Dedicated to pre-19th-century art, the Gallerie dell’Accademia is one of Venice’s most famous art museums. It’s situated on the Grand Canal's southern bank and originally served as the gallery of the Accademia di Belle Arti di Venezia until the art school was relocated to the Ospedale degli Incurabili in 2004.
The Gallerie dell’Accademia is situated at the prestigious Scuola Grande de Santa Maria della Carità (the oldest of the six Scuole Grandi) within a building that dates to 1343. The complex includes the church of Santa Maria and the monastery of the Canonici Lateranensi, which Andrea Palladio built. Bartolome Bon completed the impressive facade of Santa Maria della Carità in 1441.
Today the Gallerie dell’Accademia boasts the most comprehensive collection of 15th to 18th-century Venetian paintings in the world, with many of its pieces brought here from monasteries, churches, and palaces of the nobility. The collection has been arranged chronologically, providing an interesting look at the evolution of Venetian styles and comparisons between contemporaries' works.

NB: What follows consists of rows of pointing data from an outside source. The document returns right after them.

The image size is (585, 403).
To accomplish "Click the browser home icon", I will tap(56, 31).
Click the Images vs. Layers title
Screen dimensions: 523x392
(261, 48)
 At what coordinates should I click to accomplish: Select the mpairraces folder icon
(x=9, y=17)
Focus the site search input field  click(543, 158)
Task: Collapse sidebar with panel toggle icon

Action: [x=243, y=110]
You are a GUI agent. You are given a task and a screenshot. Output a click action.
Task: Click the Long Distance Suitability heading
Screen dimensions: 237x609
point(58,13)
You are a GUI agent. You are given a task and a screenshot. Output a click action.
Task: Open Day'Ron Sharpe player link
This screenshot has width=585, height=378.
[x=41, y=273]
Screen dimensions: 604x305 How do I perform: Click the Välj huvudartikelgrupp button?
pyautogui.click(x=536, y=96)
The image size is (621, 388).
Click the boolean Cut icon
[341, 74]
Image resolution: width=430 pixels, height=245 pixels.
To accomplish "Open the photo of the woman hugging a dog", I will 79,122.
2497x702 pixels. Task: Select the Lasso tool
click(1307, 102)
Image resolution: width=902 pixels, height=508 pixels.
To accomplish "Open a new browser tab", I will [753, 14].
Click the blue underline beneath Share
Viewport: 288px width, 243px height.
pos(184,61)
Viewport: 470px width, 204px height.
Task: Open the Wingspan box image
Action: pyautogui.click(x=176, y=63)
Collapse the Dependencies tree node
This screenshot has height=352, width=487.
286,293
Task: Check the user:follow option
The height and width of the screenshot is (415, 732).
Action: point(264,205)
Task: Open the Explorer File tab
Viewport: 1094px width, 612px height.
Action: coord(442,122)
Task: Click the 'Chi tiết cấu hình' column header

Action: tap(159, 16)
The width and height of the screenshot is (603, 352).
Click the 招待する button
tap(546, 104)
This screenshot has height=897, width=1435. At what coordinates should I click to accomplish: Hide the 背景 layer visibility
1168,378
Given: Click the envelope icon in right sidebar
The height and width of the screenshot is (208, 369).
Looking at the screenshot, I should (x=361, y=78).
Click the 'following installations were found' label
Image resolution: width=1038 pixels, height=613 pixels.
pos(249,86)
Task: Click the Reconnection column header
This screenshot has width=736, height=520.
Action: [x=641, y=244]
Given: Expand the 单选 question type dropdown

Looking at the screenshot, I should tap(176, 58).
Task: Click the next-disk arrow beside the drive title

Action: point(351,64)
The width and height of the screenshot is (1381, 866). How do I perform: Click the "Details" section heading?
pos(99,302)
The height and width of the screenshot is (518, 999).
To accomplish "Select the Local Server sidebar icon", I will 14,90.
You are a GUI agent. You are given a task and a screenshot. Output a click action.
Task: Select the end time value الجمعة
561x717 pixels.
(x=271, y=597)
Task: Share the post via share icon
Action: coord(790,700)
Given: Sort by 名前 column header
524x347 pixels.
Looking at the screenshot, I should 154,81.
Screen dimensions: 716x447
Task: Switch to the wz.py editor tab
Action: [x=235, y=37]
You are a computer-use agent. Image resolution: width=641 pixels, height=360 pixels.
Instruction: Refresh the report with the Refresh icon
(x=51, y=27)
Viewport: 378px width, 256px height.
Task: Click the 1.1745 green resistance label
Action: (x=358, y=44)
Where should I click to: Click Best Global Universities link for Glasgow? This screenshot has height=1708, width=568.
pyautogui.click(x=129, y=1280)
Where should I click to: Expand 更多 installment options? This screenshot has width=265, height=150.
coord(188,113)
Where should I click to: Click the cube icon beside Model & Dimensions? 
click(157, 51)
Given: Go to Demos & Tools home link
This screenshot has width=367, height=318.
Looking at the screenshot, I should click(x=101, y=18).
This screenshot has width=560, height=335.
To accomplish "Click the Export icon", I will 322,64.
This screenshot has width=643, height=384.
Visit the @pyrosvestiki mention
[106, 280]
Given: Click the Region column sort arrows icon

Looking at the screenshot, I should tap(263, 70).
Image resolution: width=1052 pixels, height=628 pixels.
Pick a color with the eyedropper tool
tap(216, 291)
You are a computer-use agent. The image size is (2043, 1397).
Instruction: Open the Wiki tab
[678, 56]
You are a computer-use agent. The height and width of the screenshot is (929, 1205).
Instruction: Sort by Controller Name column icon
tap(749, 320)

The first gallery is dedicated to Venetian Gothic painting and of particular note, with its richly carved and gilded ceiling dating to the 15th century. Highlights of the gallery include “Madonna and Saints” by Giovanni Bellini, “St. John the Baptist” by Titian”, Tintoretto’s “The Miracle of St. Mark” and “St. Ursula” by Vittore Carpaccio. There are also works by Antonello da Messina, Francesco Guardi and Lorenzo Lotto, together with the “Drawing of Vitruvian Man” by Leonardo da Vinci.